■ Problem description: Turn every line of the material below into a JSON list of strings, one string per line, and leave out the blank lines.

■ Records shown:
○ ○ ○ ○
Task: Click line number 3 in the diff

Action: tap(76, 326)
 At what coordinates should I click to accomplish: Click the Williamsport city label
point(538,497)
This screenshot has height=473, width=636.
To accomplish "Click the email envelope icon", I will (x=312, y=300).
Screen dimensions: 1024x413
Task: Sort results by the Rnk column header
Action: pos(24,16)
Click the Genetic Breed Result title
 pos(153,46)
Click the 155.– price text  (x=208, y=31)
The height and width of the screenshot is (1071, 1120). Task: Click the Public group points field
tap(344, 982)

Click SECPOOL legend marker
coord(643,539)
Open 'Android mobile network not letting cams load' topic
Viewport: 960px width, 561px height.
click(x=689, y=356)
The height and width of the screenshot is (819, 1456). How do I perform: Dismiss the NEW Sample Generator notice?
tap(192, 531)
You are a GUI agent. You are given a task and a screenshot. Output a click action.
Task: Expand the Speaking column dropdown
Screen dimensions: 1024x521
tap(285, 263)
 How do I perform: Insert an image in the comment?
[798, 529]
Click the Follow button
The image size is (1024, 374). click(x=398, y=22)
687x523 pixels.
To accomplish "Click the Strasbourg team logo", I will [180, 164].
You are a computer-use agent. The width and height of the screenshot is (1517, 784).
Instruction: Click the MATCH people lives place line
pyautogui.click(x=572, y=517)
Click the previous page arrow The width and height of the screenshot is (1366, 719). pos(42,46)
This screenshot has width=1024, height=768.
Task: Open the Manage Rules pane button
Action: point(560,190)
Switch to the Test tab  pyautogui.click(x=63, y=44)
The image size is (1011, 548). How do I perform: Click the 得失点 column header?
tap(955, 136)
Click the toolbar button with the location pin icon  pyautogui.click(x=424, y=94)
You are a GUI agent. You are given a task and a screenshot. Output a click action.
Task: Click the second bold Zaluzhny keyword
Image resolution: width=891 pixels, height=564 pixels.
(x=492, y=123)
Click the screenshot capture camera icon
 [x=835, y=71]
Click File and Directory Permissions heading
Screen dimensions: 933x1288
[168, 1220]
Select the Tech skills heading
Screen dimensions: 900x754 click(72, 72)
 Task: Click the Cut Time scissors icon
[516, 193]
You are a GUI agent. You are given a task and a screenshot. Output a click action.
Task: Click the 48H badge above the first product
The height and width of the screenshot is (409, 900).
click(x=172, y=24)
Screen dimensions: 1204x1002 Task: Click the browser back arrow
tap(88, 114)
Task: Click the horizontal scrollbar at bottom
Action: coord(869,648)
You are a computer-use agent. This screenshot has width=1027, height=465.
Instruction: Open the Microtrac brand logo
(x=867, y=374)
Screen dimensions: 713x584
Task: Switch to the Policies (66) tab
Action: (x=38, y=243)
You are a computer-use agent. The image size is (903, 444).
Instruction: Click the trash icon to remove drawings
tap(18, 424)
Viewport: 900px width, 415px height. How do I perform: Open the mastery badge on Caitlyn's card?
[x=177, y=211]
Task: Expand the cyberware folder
○ ○ ○ ○
■ The response:
[
  "Task: Click line number 3 in the diff",
  "Action: tap(76, 326)",
  " At what coordinates should I click to accomplish: Click the Williamsport city label",
  "point(538,497)",
  "This screenshot has height=473, width=636.",
  "To accomplish \"Click the email envelope icon\", I will (x=312, y=300).",
  "Screen dimensions: 1024x413",
  "Task: Sort results by the Rnk column header",
  "Action: pos(24,16)",
  "Click the Genetic Breed Result title",
  " pos(153,46)",
  "Click the 155.– price text  (x=208, y=31)",
  "The height and width of the screenshot is (1071, 1120). Task: Click the Public group points field",
  "tap(344, 982)",
  "Click SECPOOL legend marker",
  "coord(643,539)",
  "Open 'Android mobile network not letting cams load' topic",
  "Viewport: 960px width, 561px height.",
  "click(x=689, y=356)",
  "The height and width of the screenshot is (819, 1456). How do I perform: Dismiss the NEW Sample Generator notice?",
  "tap(192, 531)",
  "You are a GUI agent. You are given a task and a screenshot. Output a click action.",
  "Task: Expand the Speaking column dropdown",
  "Screen dimensions: 1024x521",
  "tap(285, 263)",
  " How do I perform: Insert an image in the comment?",
  "[798, 529]",
  "Click the Follow button",
  "The image size is (1024, 374). click(x=398, y=22)",
  "687x523 pixels.",
  "To accomplish \"Click the Strasbourg team logo\", I will [180, 164].",
  "You are a computer-use agent. The width and height of the screenshot is (1517, 784).",
  "Instruction: Click the MATCH people lives place line",
  "pyautogui.click(x=572, y=517)",
  "Click the previous page arrow The width and height of the screenshot is (1366, 719). pos(42,46)",
  "This screenshot has width=1024, height=768.",
  "Task: Open the Manage Rules pane button",
  "Action: point(560,190)",
  "Switch to the Test tab  pyautogui.click(x=63, y=44)",
  "The image size is (1011, 548). How do I perform: Click the 得失点 column header?",
  "tap(955, 136)",
  "Click the toolbar button with the location pin icon  pyautogui.click(x=424, y=94)",
  "You are a GUI agent. You are given a task and a screenshot. Output a click action.",
  "Task: Click the second bold Zaluzhny keyword",
  "Image resolution: width=891 pixels, height=564 pixels.",
  "(x=492, y=123)",
  "Click the screenshot capture camera icon",
  " [x=835, y=71]",
  "Click File and Directory Permissions heading",
  "Screen dimensions: 933x1288",
  "[168, 1220]",
  "Select the Tech skills heading",
  "Screen dimensions: 900x754 click(72, 72)",
  " Task: Click the Cut Time scissors icon",
  "[516, 193]",
  "You are a GUI agent. You are given a task and a screenshot. Output a click action.",
  "Task: Click the 48H badge above the first product",
  "The height and width of the screenshot is (409, 900).",
  "click(x=172, y=24)",
  "Screen dimensions: 1204x1002 Task: Click the browser back arrow",
  "tap(88, 114)",
  "Task: Click the horizontal scrollbar at bottom",
  "Action: coord(869,648)",
  "You are a computer-use agent. This screenshot has width=1027, height=465.",
  "Instruction: Open the Microtrac brand logo",
  "(x=867, y=374)",
  "Screen dimensions: 713x584",
  "Task: Switch to the Policies (66) tab",
  "Action: (x=38, y=243)",
  "You are a computer-use agent. The image size is (903, 444).",
  "Instruction: Click the trash icon to remove drawings",
  "tap(18, 424)",
  "Viewport: 900px width, 415px height. How do I perform: Open the mastery badge on Caitlyn's card?",
  "[x=177, y=211]",
  "Task: Expand the cyberware folder"
]